In the current study, microsaccades were recorded while people performed an unrelated tactile task, which enabled us to test whether the oculomotor system shows a preparatory response for tactile events by keeping the eyes steady. We varied the temporal predictability of the tactile targets by presenting them either at a constant, and therefore highly predictable time point following a tactile cue, or at a pseudovariable time point after the cue, which allowed only for general temporal predictions. Several findings emerged: microsaccades are always inhibited prior to the onset of the tactile target—microsaccade rates decrease from the “post-cue” to the “pre-target” interval—and more so preceding precisely predictable targets. Hence, remarkably, our study reveals that oculomotor freezing reflects temporal expectation in the tactile modality. Given that humans do not assume by default that tactile and visual events share a common cause11, the tactile modality provides a strong test case that microsaccadic inhibition is a marker of supramodal temporal expectation. Moreover, microsaccades that occurred shortly before, during, or shortly after the target vibration are associated with reduced task performance in tactile discrimination, supporting a functional role of anticipatory microsaccadic inhibition and revealing a crossmodal coupling between the oculomotor system and tactile perception. Anticipatory microsaccadic inhibition could help preserve processing resources that aid tactile perception. This finding in the tactile modality indicates that the functional benefit of microsaccadic inhibition goes beyond vision8,9 and extends across modalities.

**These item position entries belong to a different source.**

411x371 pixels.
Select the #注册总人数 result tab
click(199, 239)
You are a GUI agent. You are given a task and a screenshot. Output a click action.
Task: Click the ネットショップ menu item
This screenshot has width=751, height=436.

Anticipatory oculomotor freezing: a marker of supramodal temporal expectation. This study reveals that expected tactile stimuli are preceded by microsaccadic inhibition, and that the degree of inhibition increases with temporal predictability. The presence of a relation between temporal predictability and oculomotor freezing in touch provides compelling evidence that microsaccadic inhibition reflects temporal expectation independent of modality, as tactile events are unlikely to trigger visual expectations. These findings, in combination with identical and similar effects in audition10 and vision8,9,27, suggest that microsaccadic inhibition can be a marker of a supramodal mechanism of temporal expectation. Consistently, oscillations reflecting visual–tactile temporal expectation have sources over motor rather than sensory cortices28. The possibility that temporal expectations are supramodal is in line with the definition of expectation as regarding the prior probability for an event independent of the event’s task relevance. The distinction between expectation and attention (related to the event’s task relevance, which was constant in both conditions in this study) in the temporal domain27,29,30 is based on the well-established distinction between expectation and attention in both the spatial2,31,32 and the feature2,33 domains. Supporting the distinction in the temporal domain, modulations of evoked potentials caused by visual–tactile temporal expectation precede those caused by modality-specific attention34. Furthermore, it seems that whereas temporal expectation is likely supramodal, temporal attention is maybe not; crossmodal transfer of temporal attention35 does not emerge when controlling for unspecific temporal expectation36. The strong relation between microsaccade rates and temporal expectation is in line with the idea that microsaccades reflect perceptual and cognitive states3,4,5,6, in addition to their role in visual perception6. Microsaccade direction can indicate visual37,38,39 and auditory40 spatial attention, and distinguish between distributed and local visual processing41. Microsaccade rates decrease with temporal attention to visual targets27, increased attentional38 and working memory42 load, as well as task difficulty in visual43 and nonvisual44,45 tasks.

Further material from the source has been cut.